10/20/2016
10/17/2016
Poe fellow.
“When shall the artist assume his proper situation in society— in a society of thinking beings? How long shall he be enslaved? How long shall mind succumb to the grossest materiality? How long shall the veriest vermin of the Earth, who crawl around the altar of Mammon, be more esteemed of men than they, the gifted ministers to those exalted emotions which link us with the mysteries of Heaven?” -Edgar Allan Poe, 1836
Prompted $Number = rng
We built a ship. I had little to do with it. Somehow even though I had little to do with it, I thought it was meant to send me away. It hasn’t done that.
I search for a way to remain positive. I know I can make this effort. I want to be free of it, but I must make the next two weeks count first.

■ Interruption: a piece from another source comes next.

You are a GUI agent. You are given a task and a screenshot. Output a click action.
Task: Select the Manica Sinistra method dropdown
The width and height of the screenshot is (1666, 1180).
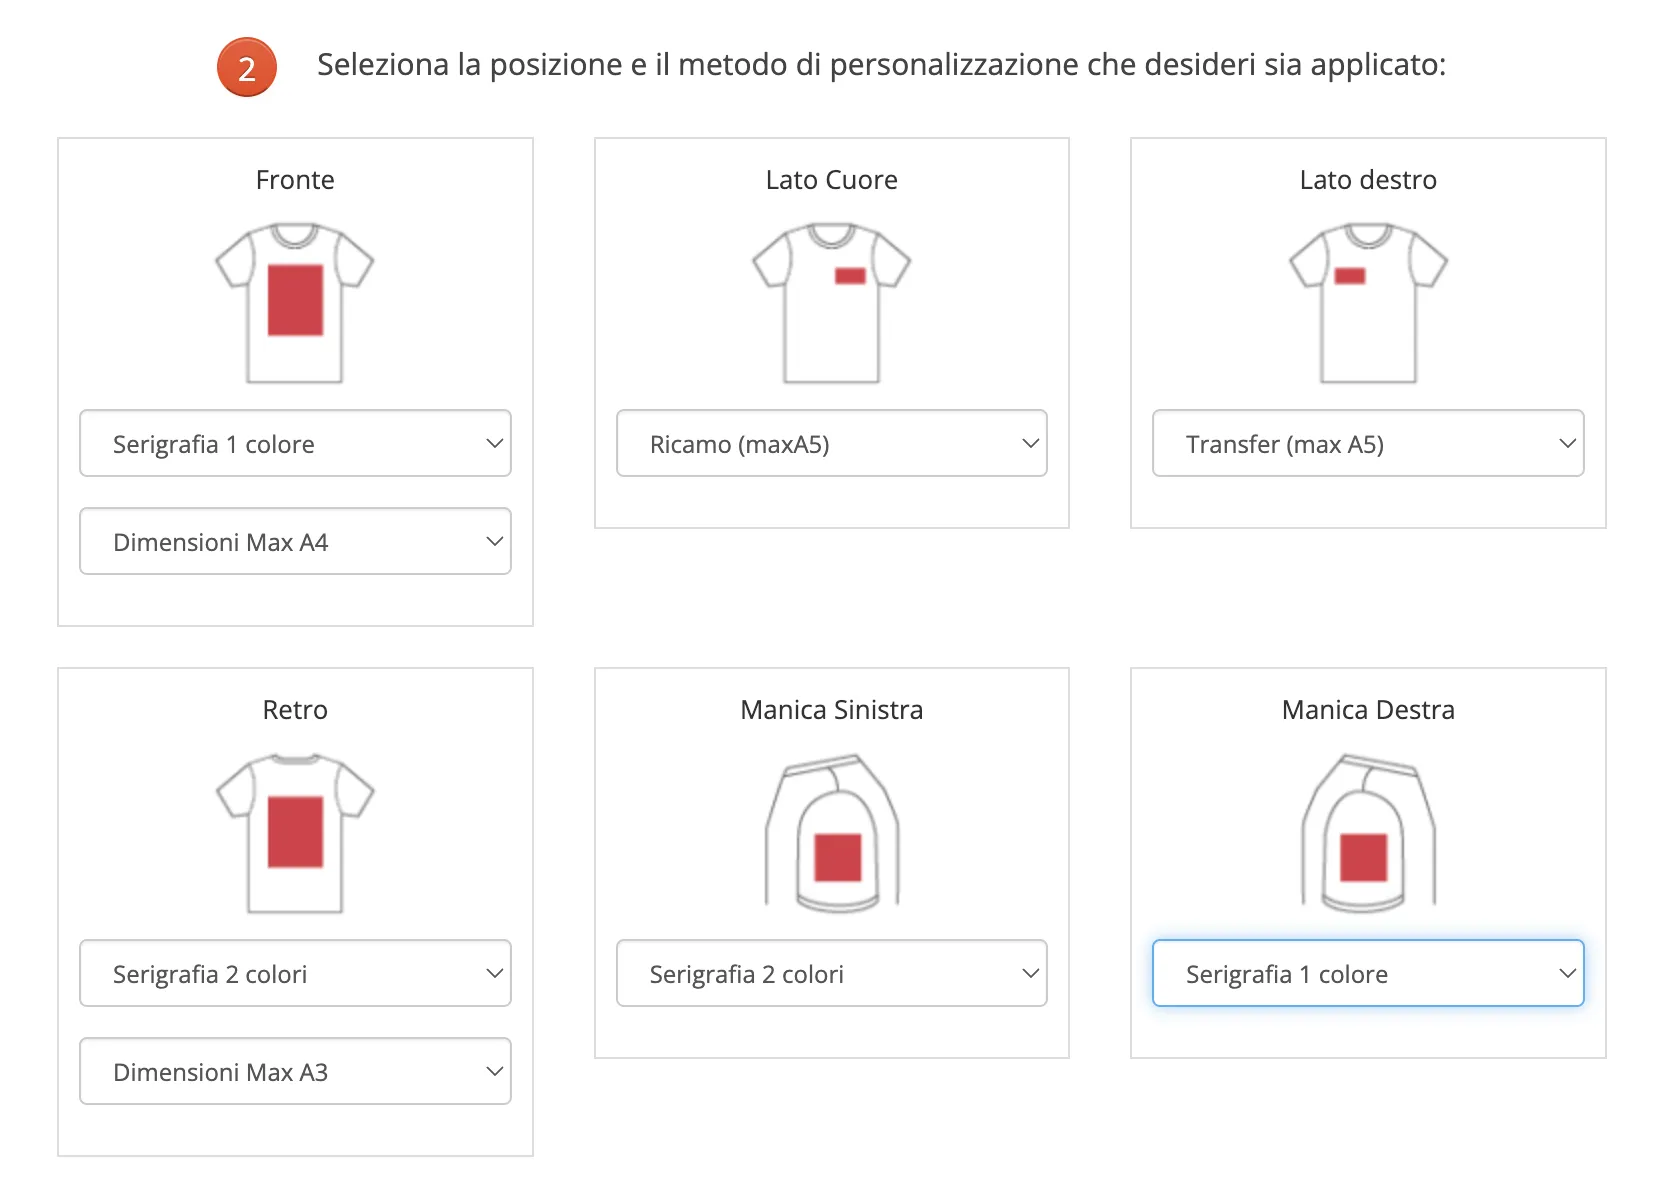(x=831, y=973)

Then… freedom from the ship becomes the freedom the ship was meant to be.
10/14/2016
Journal prompt: Write the words you need to hear.
People see the kindness in you, but don’t think you’re weak.

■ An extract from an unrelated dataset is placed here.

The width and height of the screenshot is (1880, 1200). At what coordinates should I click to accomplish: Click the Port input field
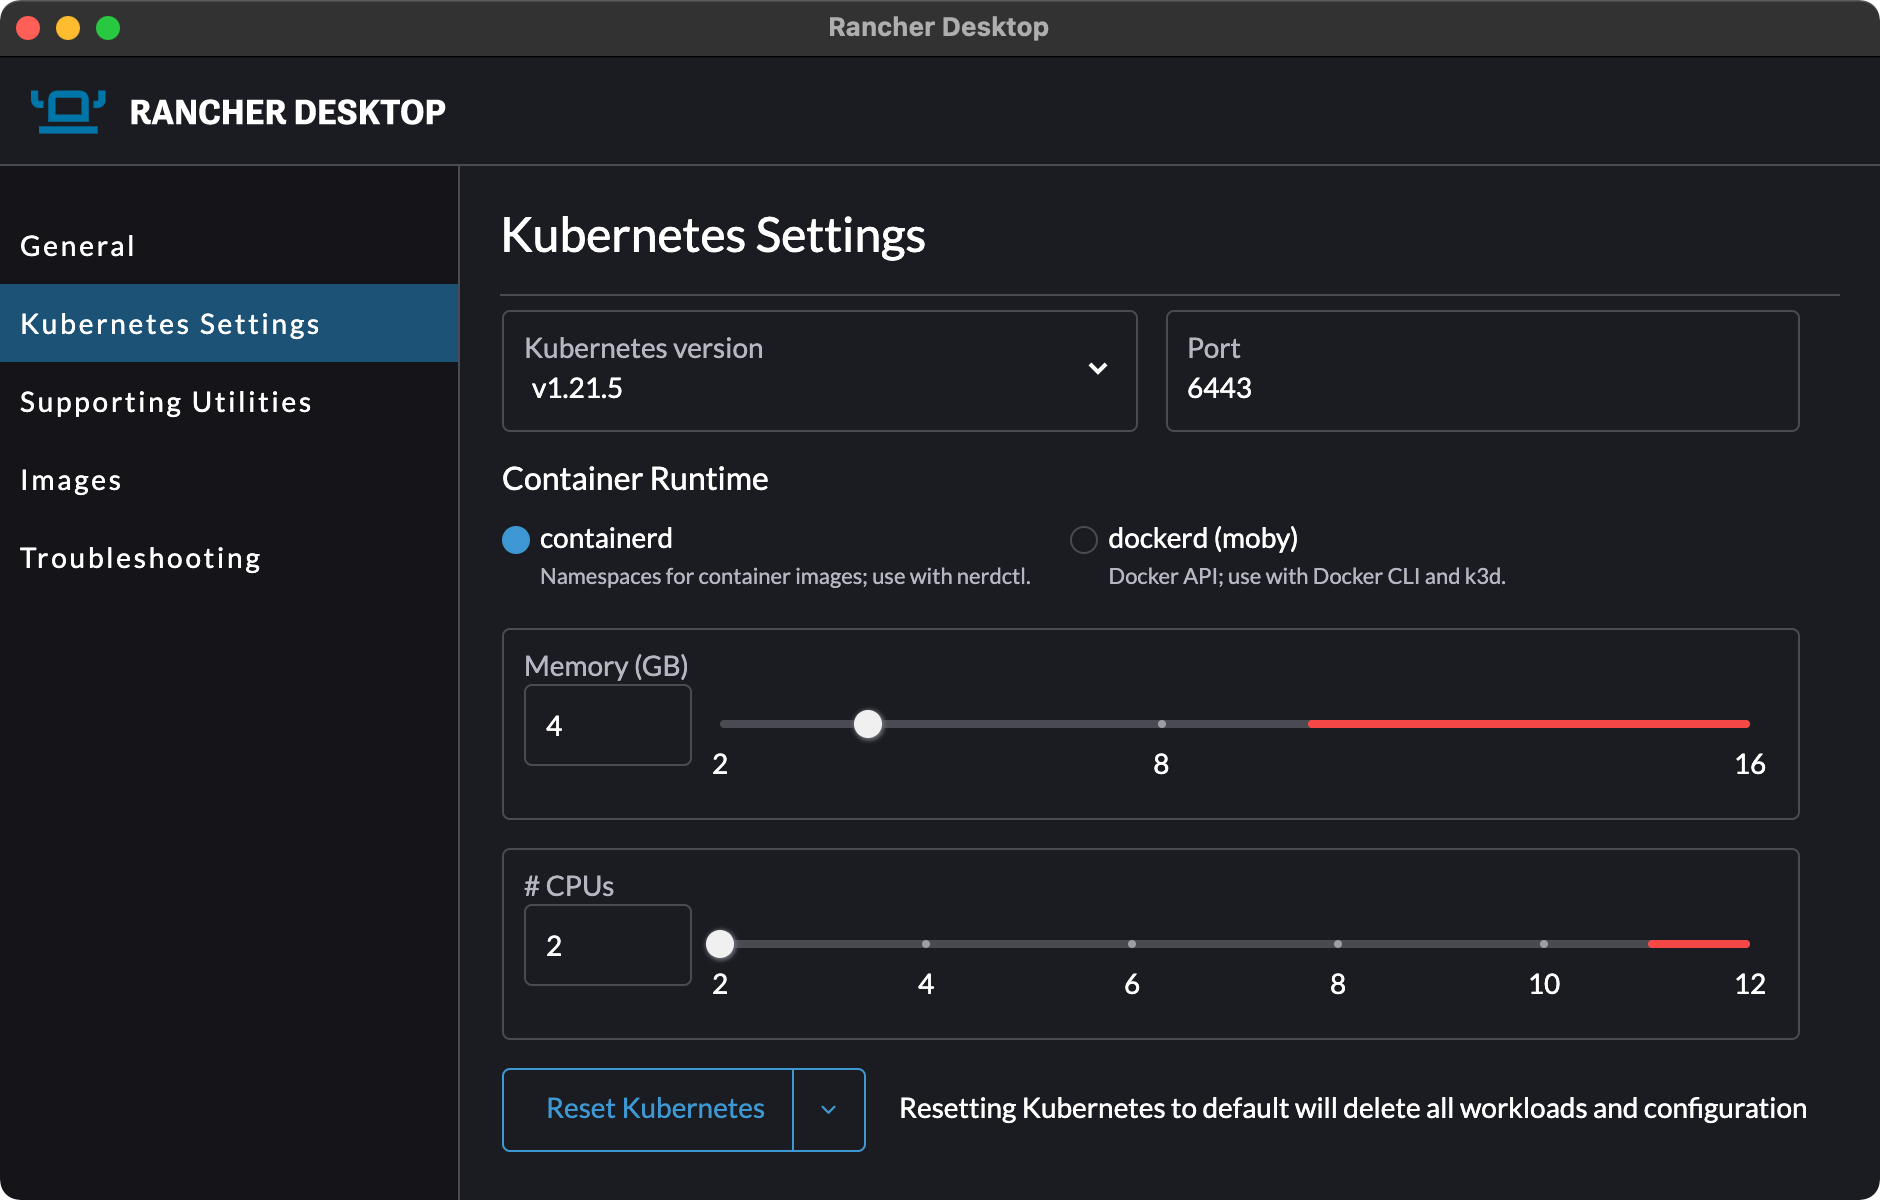pyautogui.click(x=1482, y=388)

You’re the kind of director that every actor wants to work with, because you have vision, ambition, drive, and unrivaled ability.
You’ve helped me so much. Thank you for putting things aside so that you could make my life easier.

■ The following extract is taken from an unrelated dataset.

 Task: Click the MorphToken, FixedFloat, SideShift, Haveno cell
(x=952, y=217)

You’re really very sexy, and not just in a “for a big guy” kind of way.
I can tell how hard you work, and I know you do it because you believe in the project.
People take advantage of you, but we can see that you’ve done more than anyone could expect of one person.
No one thinks you’re a joke, or a failure. In fact, most people really look up to you.
You’re a good leader.
I like the way you do things; you let people be themselves, but you challenge them to be the best version of themselves.
I like the sound of your voice.
I’ve never felt like you were incompetent or scatter-brained.
You’re a supportive person, and I feel like I can do anything when you’ve got my back.
You’re smarter than you let on. It’s kind of you to let people feel like they’re on your level. Still, I can tell you’re a few steps ahead.
I love the way you do things.
10/13/2016
What I should say… why won’t I ever say this?
People on this team seem to believe, maybe not all but enough people, that I am a scatter-brained goofball rather than a competent director who is managing all the threads necessary to keep this show afloat, if you’ll pardon the phrasing. Let me address that now.
As part of my commitment to this project, I answer all of my email every day. My inbox typically contains twenty or more new important email threads daily, and is always completely empty by noon. I have not seen this level of commitment outside of Marcee and me. It is part of what makes our company the success that it is. It is rude not to answer correspondence and questions, and it is rude to make people wait on something so that their emotional energy is partially dedicated to an open question, so we both take time to be on top of every thread. It is also rude to expect that they will put things on hold for you when they see you, or take a call when you decided something is important. Respecting people’s time means posing a question at their convenience, and answering within a reasonable time frame.
Marcee and I answer every email from the production team, every email from the outside for marketing and borrowing. It is exhausting and sometimes frustrating, as sometimes the answers have to wait for approval from so many people, but we do it. Then, I come into the theater every day and answer more questions, and offer help working on the set, or to stage management, or to anyone else who asks, so that we can provide an easier environment for actors and other creatives to do their job.
When that’s done, I try to clear my head for the limited rehearsal time so I can attempt to solve all the myriad blocking problems and sightline issues and acting beats and plot threads and character arc questions that the actors have. Yet, despite my repeated requests to the contrary, people still ask questions in this dedicated three-hour period about things they could hold until after rehearsal or email about instead. I answer this with a smile and polite professionalism, even though I will need a moment to re-center and focus on the actual task at hand which is rehearsal. Typically, no less than ten people ask him questions that could be asked outside of rehearsal. Stage management should be the only people asking me questions during rehearsal; all questions should go to Julia first. If you’re worried that she’s too busy to answer, then you should extend that same courtesy to me. Hold your questions.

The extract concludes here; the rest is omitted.